I am making an EGT meter to be able to read the temperature from my exhaust pipe in the car.
I have used the typical circuit in the datasheet for the AD595AQ chip.
I am using a thermocouple that is designed for temperatures between 0-1000'C.
I am also supplying 9v to the chip, and using a voltage divider to make the voltage half, to be able to read it with Arduino without frying the chip if the temps get too high therefore the voltage.
Everything seems to be working fine when I connect the thermocouple at home! However when I connect the circuit to the thermocouple on the exhaust pipe on the car, the temperature and therefore the voltage out of the chip rise as much as 10 times!
I've read somewhere as the probe on the exhaust pipe is grounded to the car it causes this. But how can we solve the readings to be corrected?
Maybe you can mount the sensor to the car without it being grounded? I know there are some pads that are used to stick heat sinks to computer chips, try that.
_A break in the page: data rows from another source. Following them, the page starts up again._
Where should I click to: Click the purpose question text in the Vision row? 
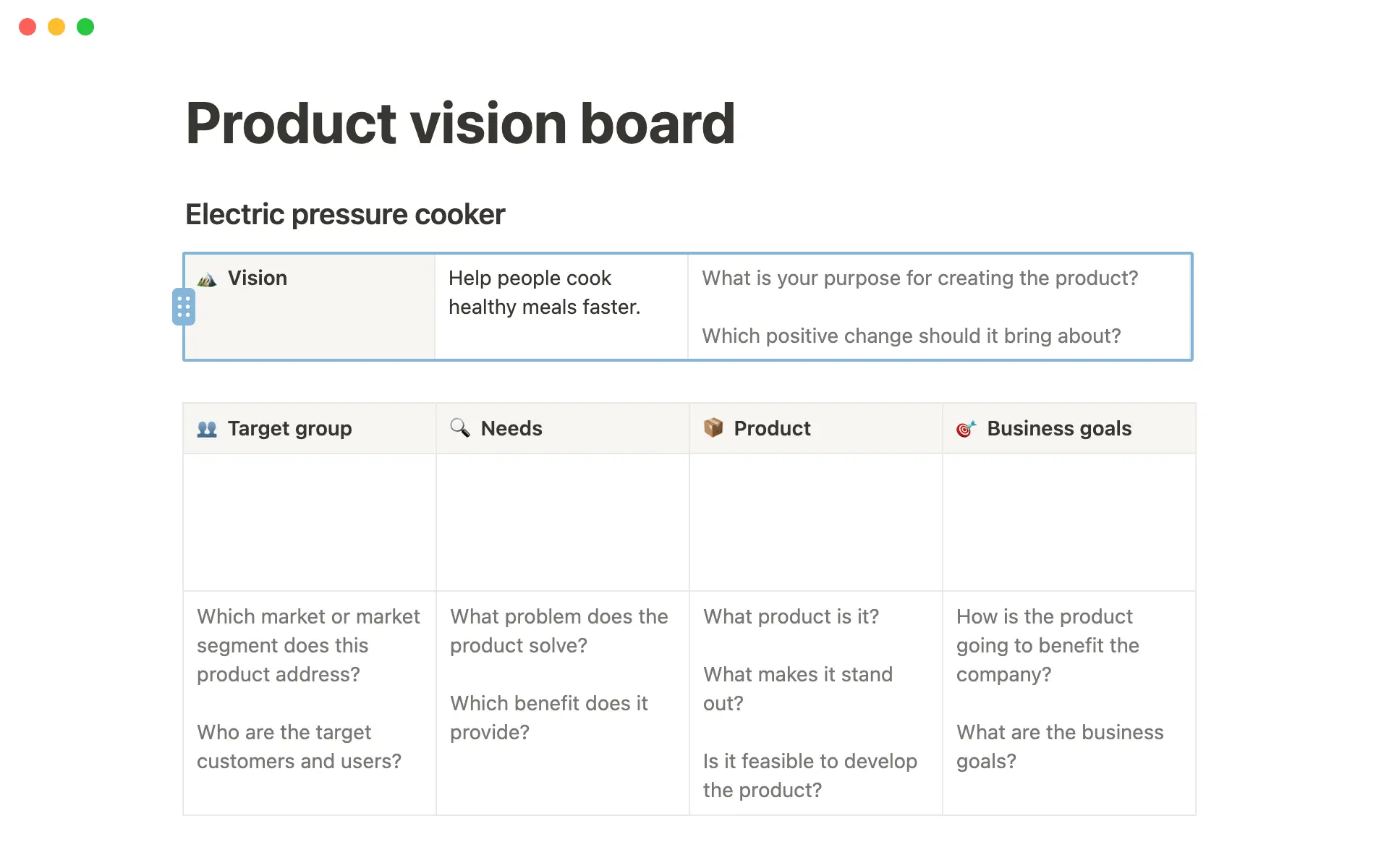919,278
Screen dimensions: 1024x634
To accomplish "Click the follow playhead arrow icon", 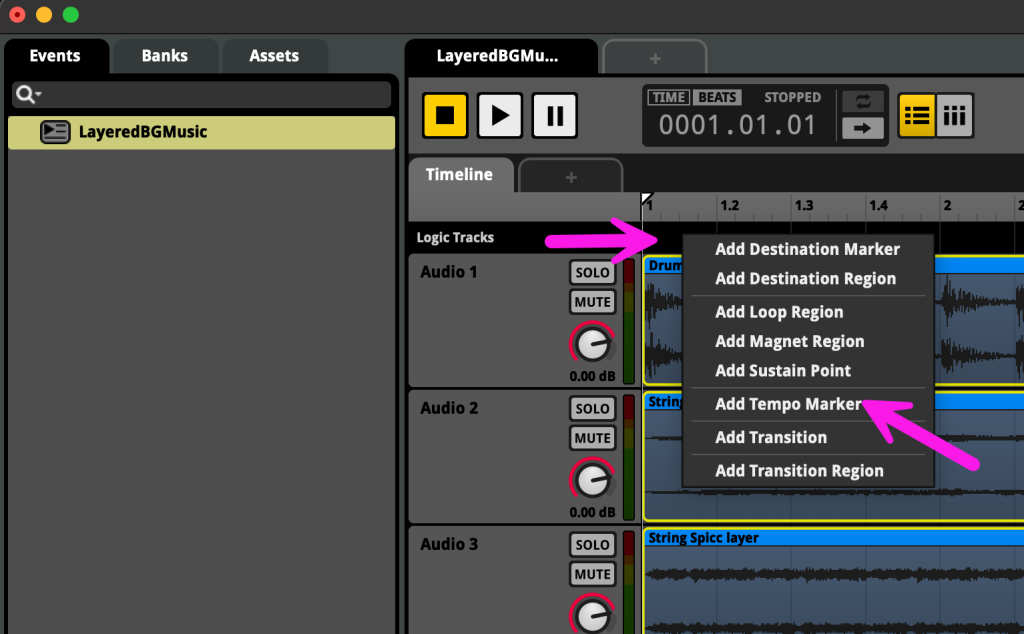I will 862,128.
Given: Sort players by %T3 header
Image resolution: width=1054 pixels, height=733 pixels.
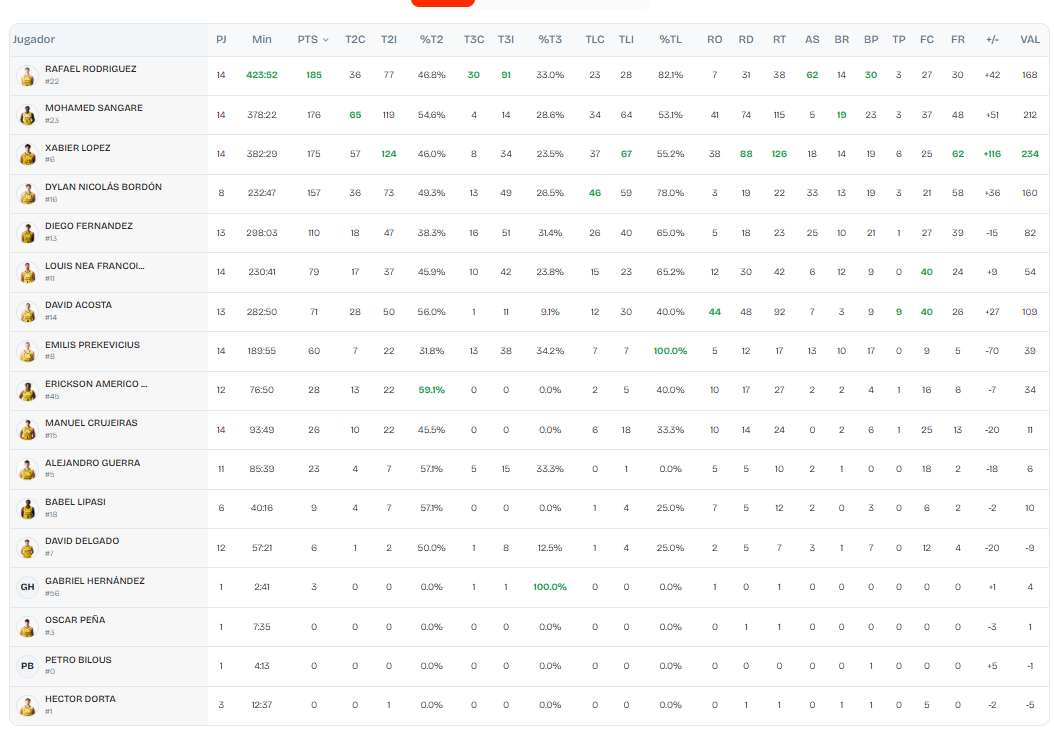Looking at the screenshot, I should (550, 40).
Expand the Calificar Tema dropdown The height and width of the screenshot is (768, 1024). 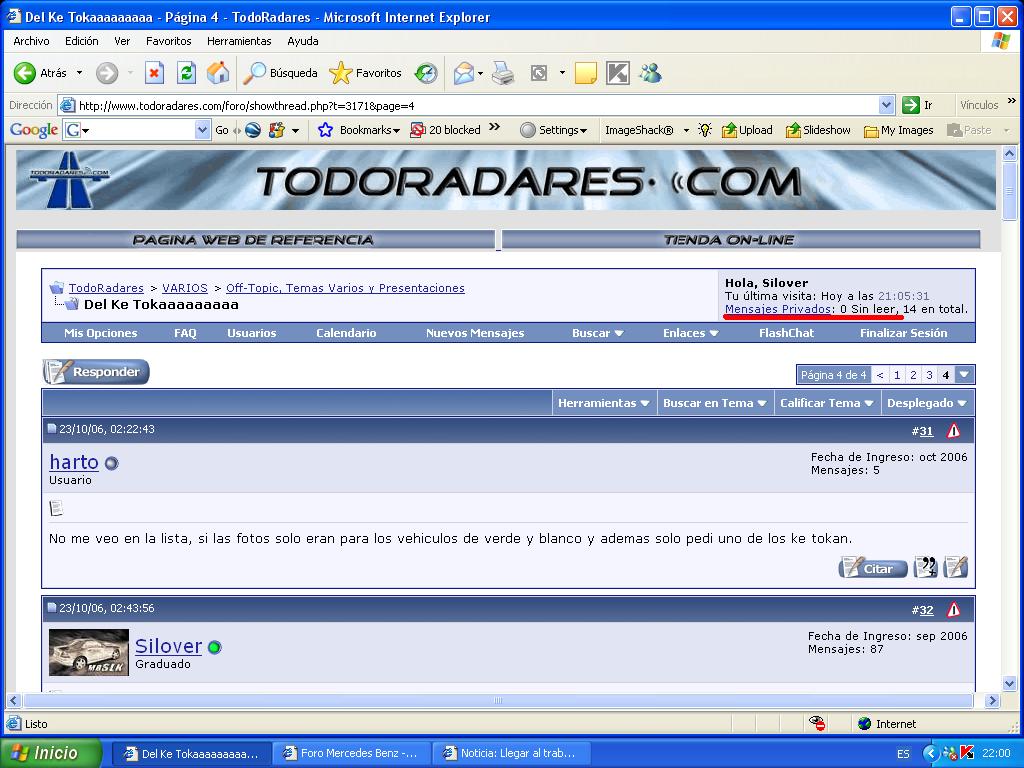[x=825, y=403]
That's the correct way to use a grounded thermocouple with that chip. Let's check other things. Have you grounded your circuit to the vehicle chassis? Is your circuit powered from a nine volt battery or from some derivation of the vehicle battery?
Okay, at the car, disconnect the exhaust TC and substitute the one that worked at home. If that works okay then touch it to the car chassis and see what happens. What you're describing sounds like a ground loop problem. Are you sure that the Arduino AND its power supply are grounded directly to the car chassis?
By the "same thing" do you mean they both read wrong now or that just the one on the car reads wrong. What happens when you touch the "home" one to the car.
Oh, okay. Something happened to your circuit in transit apparently. You need to thoroughly check it for loose, broken wires, short circuits, etc. Anything that is different from when it last worked correctly.